++++ Record extracts
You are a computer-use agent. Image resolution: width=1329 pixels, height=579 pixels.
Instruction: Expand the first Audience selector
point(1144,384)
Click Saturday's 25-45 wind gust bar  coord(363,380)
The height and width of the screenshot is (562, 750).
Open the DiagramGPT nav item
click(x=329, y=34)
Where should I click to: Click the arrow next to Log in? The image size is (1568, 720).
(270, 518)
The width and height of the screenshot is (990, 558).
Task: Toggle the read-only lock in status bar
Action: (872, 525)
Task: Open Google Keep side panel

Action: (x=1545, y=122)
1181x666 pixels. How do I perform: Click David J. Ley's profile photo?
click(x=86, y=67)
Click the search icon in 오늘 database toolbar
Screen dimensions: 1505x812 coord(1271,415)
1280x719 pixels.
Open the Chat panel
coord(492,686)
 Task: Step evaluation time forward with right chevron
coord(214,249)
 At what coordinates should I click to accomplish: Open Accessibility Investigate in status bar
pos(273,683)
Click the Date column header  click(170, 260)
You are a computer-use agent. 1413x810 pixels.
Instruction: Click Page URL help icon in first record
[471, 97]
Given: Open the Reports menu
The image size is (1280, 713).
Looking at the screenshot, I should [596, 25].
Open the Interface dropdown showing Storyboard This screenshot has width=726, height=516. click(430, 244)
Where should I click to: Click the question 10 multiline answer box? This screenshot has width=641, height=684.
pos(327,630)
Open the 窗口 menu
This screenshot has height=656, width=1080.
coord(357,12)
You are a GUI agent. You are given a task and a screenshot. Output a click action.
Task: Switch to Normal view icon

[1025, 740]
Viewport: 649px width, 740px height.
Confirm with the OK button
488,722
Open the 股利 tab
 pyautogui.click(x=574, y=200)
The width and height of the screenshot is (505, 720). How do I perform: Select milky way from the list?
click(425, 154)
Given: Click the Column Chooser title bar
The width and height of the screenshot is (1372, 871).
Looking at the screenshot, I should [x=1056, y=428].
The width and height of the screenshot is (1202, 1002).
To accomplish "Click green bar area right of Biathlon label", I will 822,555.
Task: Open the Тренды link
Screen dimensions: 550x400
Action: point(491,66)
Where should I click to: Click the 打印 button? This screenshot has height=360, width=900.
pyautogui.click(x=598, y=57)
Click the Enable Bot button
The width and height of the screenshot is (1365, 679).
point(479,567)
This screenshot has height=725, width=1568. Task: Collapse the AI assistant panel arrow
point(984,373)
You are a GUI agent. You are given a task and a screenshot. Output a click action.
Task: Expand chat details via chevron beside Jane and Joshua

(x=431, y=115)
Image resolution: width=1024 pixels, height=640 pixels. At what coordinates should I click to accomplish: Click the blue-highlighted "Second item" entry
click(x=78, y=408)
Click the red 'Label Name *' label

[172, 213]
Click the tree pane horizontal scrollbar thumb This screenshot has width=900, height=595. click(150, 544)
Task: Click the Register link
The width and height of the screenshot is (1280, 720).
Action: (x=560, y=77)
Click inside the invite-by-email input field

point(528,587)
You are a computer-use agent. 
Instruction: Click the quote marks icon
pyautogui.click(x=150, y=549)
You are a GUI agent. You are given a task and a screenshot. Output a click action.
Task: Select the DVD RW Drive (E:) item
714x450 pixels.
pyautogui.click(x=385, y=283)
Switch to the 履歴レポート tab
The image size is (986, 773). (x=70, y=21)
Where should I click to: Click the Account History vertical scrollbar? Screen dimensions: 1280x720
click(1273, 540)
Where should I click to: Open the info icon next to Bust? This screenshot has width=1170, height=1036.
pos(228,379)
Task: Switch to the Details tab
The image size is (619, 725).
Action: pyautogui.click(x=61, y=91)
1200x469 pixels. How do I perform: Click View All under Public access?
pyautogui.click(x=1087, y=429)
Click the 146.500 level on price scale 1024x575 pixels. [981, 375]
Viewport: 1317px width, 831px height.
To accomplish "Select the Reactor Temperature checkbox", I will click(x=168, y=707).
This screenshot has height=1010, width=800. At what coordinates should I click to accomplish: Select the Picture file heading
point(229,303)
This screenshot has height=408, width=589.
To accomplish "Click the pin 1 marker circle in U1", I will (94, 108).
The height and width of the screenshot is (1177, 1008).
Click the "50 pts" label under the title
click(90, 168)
++++++++
Prompt:
Please copy only the lines between the first line of the entries and the line with "Click Saturday's 25-45", keeping those two end lines as well, exactly as written.

Task solution:
You are a computer-use agent. Image resolution: width=1329 pixels, height=579 pixels.
Instruction: Expand the first Audience selector
point(1144,384)
Click Saturday's 25-45 wind gust bar  coord(363,380)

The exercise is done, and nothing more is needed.